## EXERCISE DESCRIPTION
Convert the data below into a JSON list of strings with one string per line, leaving out blank lines.

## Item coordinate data
----

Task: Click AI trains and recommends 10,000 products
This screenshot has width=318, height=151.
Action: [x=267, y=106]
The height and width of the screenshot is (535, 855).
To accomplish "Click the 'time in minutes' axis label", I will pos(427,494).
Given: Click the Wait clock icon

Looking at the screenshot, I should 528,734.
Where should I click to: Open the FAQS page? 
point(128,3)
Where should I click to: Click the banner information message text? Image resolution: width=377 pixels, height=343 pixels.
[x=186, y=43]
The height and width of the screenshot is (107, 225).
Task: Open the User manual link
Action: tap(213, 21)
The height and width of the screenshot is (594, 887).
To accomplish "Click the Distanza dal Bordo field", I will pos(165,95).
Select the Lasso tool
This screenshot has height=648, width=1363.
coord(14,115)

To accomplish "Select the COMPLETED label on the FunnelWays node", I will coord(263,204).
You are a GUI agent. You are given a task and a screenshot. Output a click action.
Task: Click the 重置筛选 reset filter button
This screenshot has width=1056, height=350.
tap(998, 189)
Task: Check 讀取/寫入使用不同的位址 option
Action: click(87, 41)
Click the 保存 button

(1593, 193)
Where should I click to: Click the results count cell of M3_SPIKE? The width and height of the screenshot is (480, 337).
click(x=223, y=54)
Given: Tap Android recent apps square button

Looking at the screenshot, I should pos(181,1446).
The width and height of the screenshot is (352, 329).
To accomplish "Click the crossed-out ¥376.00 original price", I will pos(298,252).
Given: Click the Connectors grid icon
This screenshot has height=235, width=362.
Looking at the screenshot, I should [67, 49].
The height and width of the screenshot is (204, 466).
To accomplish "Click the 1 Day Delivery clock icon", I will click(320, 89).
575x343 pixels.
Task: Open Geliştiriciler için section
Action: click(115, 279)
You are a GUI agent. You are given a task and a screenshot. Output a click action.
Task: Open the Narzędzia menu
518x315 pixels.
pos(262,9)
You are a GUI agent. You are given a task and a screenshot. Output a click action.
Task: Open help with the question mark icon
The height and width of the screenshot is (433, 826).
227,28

----

## FINISHED TASK
[
  "Task: Click AI trains and recommends 10,000 products",
  "This screenshot has width=318, height=151.",
  "Action: [x=267, y=106]",
  "The height and width of the screenshot is (535, 855).",
  "To accomplish \"Click the 'time in minutes' axis label\", I will pos(427,494).",
  "Given: Click the Wait clock icon",
  "Looking at the screenshot, I should 528,734.",
  "Where should I click to: Open the FAQS page? ",
  "point(128,3)",
  "Where should I click to: Click the banner information message text? Image resolution: width=377 pixels, height=343 pixels.",
  "[x=186, y=43]",
  "The height and width of the screenshot is (107, 225).",
  "Task: Open the User manual link",
  "Action: tap(213, 21)",
  "The height and width of the screenshot is (594, 887).",
  "To accomplish \"Click the Distanza dal Bordo field\", I will pos(165,95).",
  "Select the Lasso tool",
  "This screenshot has height=648, width=1363.",
  "coord(14,115)",
  "To accomplish \"Select the COMPLETED label on the FunnelWays node\", I will coord(263,204).",
  "You are a GUI agent. You are given a task and a screenshot. Output a click action.",
  "Task: Click the 重置筛选 reset filter button",
  "This screenshot has width=1056, height=350.",
  "tap(998, 189)",
  "Task: Check 讀取/寫入使用不同的位址 option",
  "Action: click(87, 41)",
  "Click the 保存 button",
  "(1593, 193)",
  "Where should I click to: Click the results count cell of M3_SPIKE? The width and height of the screenshot is (480, 337).",
  "click(x=223, y=54)",
  "Given: Tap Android recent apps square button",
  "Looking at the screenshot, I should pos(181,1446).",
  "The width and height of the screenshot is (352, 329).",
  "To accomplish \"Click the crossed-out ¥376.00 original price\", I will pos(298,252).",
  "Given: Click the Connectors grid icon",
  "This screenshot has height=235, width=362.",
  "Looking at the screenshot, I should [67, 49].",
  "The height and width of the screenshot is (204, 466).",
  "To accomplish \"Click the 1 Day Delivery clock icon\", I will click(320, 89).",
  "575x343 pixels.",
  "Task: Open Geliştiriciler için section",
  "Action: click(115, 279)",
  "You are a GUI agent. You are given a task and a screenshot. Output a click action.",
  "Task: Open the Narzędzia menu",
  "518x315 pixels.",
  "pos(262,9)",
  "You are a GUI agent. You are given a task and a screenshot. Output a click action.",
  "Task: Open help with the question mark icon",
  "The height and width of the screenshot is (433, 826).",
  "227,28"
]